To do this, we need to recall an equation that tells us the velocity of an object that’s undergoing constant acceleration. This equation is 𝑣 equals 𝑢 plus 𝑎𝑡, where 𝑣 is the final velocity of an object, 𝑢 is the initial velocity of an object, 𝑎 is the constant acceleration, and 𝑡 is the period of time for which it accelerates. Now, we want to use this equation to figure out the velocity of the object as it reaches the water. That means the final velocity that we’re interested in calculating is 𝑣 one. The initial velocity is zero since the object starts from rest. The acceleration of the object is 9.8 meters per second squared. And the period of time for which the object accelerates is 2.2 seconds. This gives us a value for 𝑣 one of 21.56 meters per second.

So since the object is traveling with this velocity when it enters the water and then it travels at this constant velocity at every point afterwards, we know that the change in velocity that results from its impact with the water is equal to the difference between these quantities, 2.6 minus 21.56. This gives us a value of negative 18.96 meters per second. The fact that this quantity is negative signifies that its velocity in the positive direction decreases.

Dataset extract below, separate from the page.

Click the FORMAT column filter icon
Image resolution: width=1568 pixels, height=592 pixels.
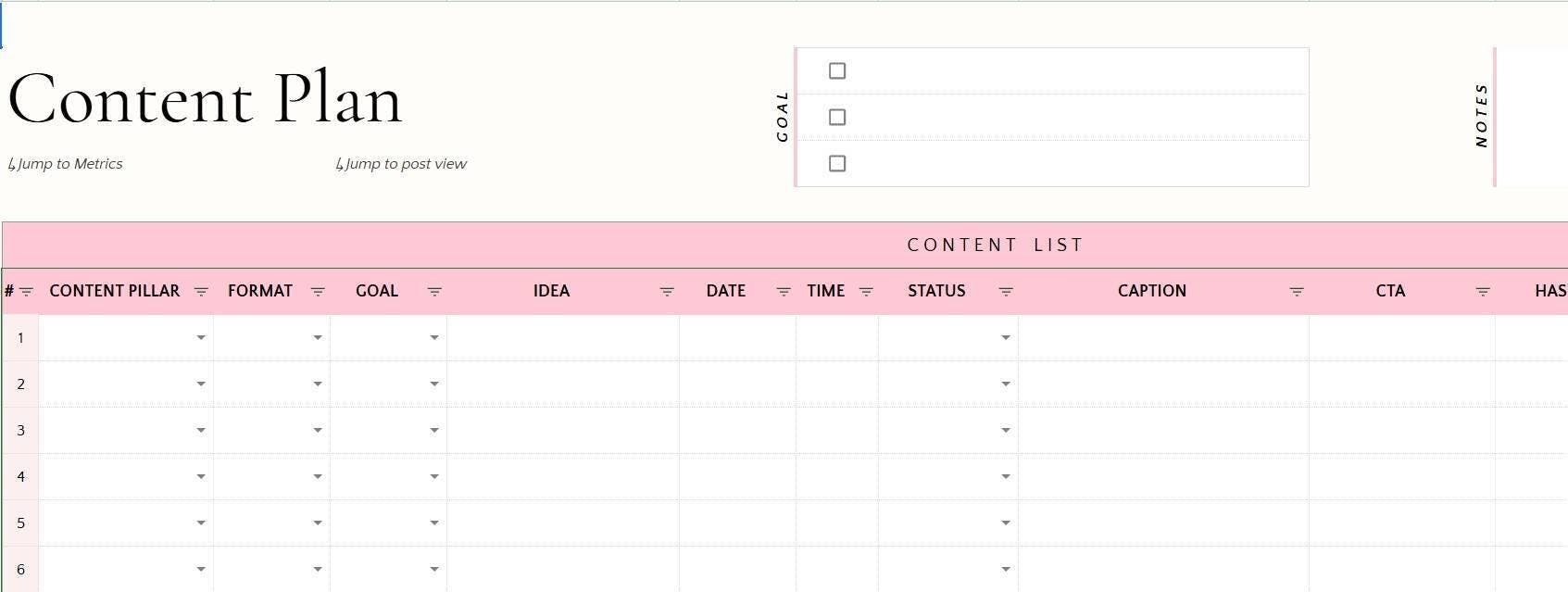(318, 292)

Now that we found the change in velocity, we can now calculate the corresponding change in momentum as a result of the object’s impact with the water. The mass of the object 𝑚 is five kilograms. And the change in velocity Δ𝑣 is negative 18.96 meters per second, which gives us a value for Δ𝑝 of negative 94.8 kilogram-meters per second. We can note though we got a negative value here, but this is only because we decided that up is negative and down is positive. If we had instead decided that upward is the positive direction, then we would’ve ended up with a positive answer.

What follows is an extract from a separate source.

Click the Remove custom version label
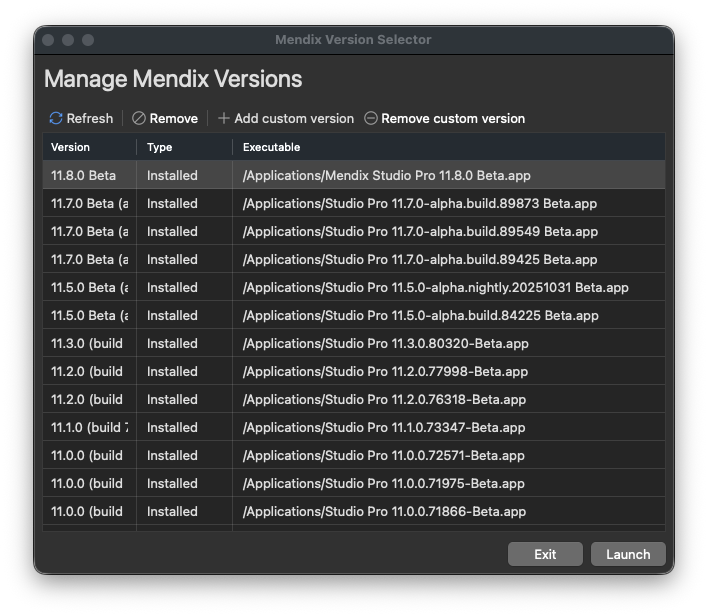[x=452, y=118]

Either way, the question only asks us for the magnitude of the change in momentum. And for this, we can ignore the negative sign. So this is our final answer. If a body of mass five kilograms falls vertically from rest and reaches the surface of some water after 2.2 seconds, then descends vertically through the water at a constant speed such that it covers 3.9 meters in 1.5 seconds, the magnitude of its change in momentum as a result of its impact with the water is 94.8 kilogram-meters per second.